Klaus Joehnk

Klaus Joehnk

Klaus is a water quality modeller leading the Modelling Water Ecosystems team at CSIRO Land and Water. He is researching the impact of external drivers on aquatic ecosystems. His primary research areas include harmful algal blooms and continental scale modelling of aquatic systems.

 

Water quality in river systems and wetlands has deteriorated worldwide over the last decades due to intensification in land use and associated nutrient loading or changes in natural flow regimes. The most obvious impacts are increase in the frequency of harmful algal blooms caused by potentially toxic cyanobacteria and fish kills due to hypoxia. Other problems are not immediately visible or have indirect impacts like contamination by metals and pathogens, or vector borne diseases depending on wetting and increased temperature. To reduce health and economic risks posed by such water quality issues, there is an increased need for early warning systems integrating hydrodynamic and hydrologic modelling tools with advanced technologies from Earth observation or epidemiological models allowing for timely intervention and optimized management options.

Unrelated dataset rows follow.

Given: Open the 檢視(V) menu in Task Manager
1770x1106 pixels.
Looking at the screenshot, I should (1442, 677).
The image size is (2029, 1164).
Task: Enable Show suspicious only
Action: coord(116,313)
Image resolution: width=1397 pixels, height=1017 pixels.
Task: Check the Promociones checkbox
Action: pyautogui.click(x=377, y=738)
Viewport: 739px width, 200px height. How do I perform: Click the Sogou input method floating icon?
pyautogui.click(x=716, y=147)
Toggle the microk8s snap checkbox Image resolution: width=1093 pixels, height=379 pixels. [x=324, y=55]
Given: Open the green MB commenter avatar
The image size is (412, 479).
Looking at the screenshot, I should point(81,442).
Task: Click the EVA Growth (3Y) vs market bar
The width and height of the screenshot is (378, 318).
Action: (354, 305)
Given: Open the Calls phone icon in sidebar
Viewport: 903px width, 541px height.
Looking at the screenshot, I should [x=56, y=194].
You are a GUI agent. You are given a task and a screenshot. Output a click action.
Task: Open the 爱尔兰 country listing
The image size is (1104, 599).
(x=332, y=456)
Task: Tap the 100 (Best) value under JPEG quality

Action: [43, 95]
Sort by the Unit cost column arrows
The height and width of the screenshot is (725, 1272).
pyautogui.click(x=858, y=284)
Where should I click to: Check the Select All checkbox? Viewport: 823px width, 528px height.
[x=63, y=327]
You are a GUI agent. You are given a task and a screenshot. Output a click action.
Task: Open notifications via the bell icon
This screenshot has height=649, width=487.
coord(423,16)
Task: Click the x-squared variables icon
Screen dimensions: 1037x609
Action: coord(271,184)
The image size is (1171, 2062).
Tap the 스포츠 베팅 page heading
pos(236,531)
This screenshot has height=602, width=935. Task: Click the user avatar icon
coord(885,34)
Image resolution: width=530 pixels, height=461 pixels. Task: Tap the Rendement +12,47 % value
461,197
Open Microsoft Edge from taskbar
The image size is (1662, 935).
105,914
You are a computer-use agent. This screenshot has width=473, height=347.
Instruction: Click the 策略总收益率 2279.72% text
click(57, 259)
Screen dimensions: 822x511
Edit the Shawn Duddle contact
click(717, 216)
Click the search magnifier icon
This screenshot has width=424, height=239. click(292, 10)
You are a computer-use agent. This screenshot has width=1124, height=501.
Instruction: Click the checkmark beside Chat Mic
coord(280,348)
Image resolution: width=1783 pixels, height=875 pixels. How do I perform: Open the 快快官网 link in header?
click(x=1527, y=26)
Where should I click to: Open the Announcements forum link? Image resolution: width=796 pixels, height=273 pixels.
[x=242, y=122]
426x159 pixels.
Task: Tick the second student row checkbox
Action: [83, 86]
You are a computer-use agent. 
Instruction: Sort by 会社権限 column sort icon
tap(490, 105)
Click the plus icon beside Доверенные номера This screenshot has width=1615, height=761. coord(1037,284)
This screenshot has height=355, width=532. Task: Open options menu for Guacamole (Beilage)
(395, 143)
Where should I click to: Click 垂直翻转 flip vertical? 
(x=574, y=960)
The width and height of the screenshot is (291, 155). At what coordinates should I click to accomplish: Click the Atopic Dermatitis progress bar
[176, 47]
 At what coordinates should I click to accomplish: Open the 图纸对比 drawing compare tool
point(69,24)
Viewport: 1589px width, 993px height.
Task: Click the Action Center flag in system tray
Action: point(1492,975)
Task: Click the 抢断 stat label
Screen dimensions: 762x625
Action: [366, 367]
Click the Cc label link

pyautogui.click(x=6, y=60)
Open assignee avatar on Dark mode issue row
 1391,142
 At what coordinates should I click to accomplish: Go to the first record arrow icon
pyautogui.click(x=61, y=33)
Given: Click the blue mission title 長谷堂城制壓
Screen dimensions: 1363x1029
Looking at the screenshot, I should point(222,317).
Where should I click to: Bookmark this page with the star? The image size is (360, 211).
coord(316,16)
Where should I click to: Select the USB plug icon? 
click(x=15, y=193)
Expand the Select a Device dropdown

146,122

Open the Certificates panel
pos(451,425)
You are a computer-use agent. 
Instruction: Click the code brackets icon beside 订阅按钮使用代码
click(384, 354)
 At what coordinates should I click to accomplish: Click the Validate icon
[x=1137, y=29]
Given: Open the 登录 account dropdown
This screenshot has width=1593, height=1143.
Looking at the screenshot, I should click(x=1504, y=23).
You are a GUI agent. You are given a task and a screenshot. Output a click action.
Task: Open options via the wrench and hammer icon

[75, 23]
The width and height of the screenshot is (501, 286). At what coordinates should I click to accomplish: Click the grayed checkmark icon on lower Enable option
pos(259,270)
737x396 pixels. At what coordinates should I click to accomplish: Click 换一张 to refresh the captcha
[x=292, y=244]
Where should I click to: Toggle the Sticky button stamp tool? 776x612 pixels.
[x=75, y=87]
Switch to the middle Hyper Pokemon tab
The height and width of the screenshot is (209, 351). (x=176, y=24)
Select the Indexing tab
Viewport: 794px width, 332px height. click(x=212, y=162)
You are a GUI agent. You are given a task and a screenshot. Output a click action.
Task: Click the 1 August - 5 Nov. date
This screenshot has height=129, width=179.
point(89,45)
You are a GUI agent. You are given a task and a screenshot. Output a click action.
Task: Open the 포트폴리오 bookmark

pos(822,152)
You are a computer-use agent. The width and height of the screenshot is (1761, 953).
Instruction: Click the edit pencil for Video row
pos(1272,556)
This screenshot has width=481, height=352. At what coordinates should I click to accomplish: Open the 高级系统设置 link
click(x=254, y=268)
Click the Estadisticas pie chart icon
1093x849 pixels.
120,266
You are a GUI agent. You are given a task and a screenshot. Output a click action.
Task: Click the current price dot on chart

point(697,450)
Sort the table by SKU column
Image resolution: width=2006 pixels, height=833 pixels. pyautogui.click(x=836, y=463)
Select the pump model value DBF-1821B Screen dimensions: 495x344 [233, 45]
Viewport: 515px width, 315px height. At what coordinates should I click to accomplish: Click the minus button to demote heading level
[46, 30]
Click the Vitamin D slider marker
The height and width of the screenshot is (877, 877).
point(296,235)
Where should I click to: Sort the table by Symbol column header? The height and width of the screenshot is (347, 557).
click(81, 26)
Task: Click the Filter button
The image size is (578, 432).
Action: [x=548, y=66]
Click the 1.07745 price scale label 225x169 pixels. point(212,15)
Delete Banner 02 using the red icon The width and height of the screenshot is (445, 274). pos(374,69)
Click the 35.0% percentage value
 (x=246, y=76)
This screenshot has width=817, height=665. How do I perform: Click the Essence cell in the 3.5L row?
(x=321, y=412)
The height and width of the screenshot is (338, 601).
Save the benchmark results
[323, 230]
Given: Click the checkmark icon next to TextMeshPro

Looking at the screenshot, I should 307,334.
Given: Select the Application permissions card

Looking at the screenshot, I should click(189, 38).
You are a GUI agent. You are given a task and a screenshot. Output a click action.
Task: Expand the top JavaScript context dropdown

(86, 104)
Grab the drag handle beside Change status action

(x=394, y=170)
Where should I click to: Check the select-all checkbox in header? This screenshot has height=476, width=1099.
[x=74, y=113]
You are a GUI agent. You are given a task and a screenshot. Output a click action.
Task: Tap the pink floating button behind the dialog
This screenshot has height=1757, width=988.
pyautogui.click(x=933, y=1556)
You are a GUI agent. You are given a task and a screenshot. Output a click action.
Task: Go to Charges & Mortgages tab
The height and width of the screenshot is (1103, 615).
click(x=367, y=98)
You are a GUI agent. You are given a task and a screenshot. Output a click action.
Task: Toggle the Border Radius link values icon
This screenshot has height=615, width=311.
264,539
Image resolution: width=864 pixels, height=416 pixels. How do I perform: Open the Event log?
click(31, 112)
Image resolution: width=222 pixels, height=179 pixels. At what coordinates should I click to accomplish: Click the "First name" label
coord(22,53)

Here we summarize available techniques and give examples from case studies from the Murray River system, Australia, which is especially plagued by harmful algal blooms occurring more frequently in the last decade leading to significant losses in the tourism industry but also affecting water treatment plants. Satellite remote sensing allows us to follow the development of such blooms in the upstream, seeding reservoir and hydrodynamic simulations provide operating strategies for risk minimization. A generalization of these combined methods will allow not only for Early Warning but also for short-term prediction of algal blooms using weather forecasts. Furthermore, combining satellite imagery for flood inundation and hydrological modelling with large scale water temperature simulations in the Lachlan catchment allows us to characterize the physical environment for fish in this system. This information is combined with a demographic and epidemiological model for carp to research the spread of a carp specific virus meant to reduce this invasive species. The system will be upscaled to the entire Murray Darling Basin.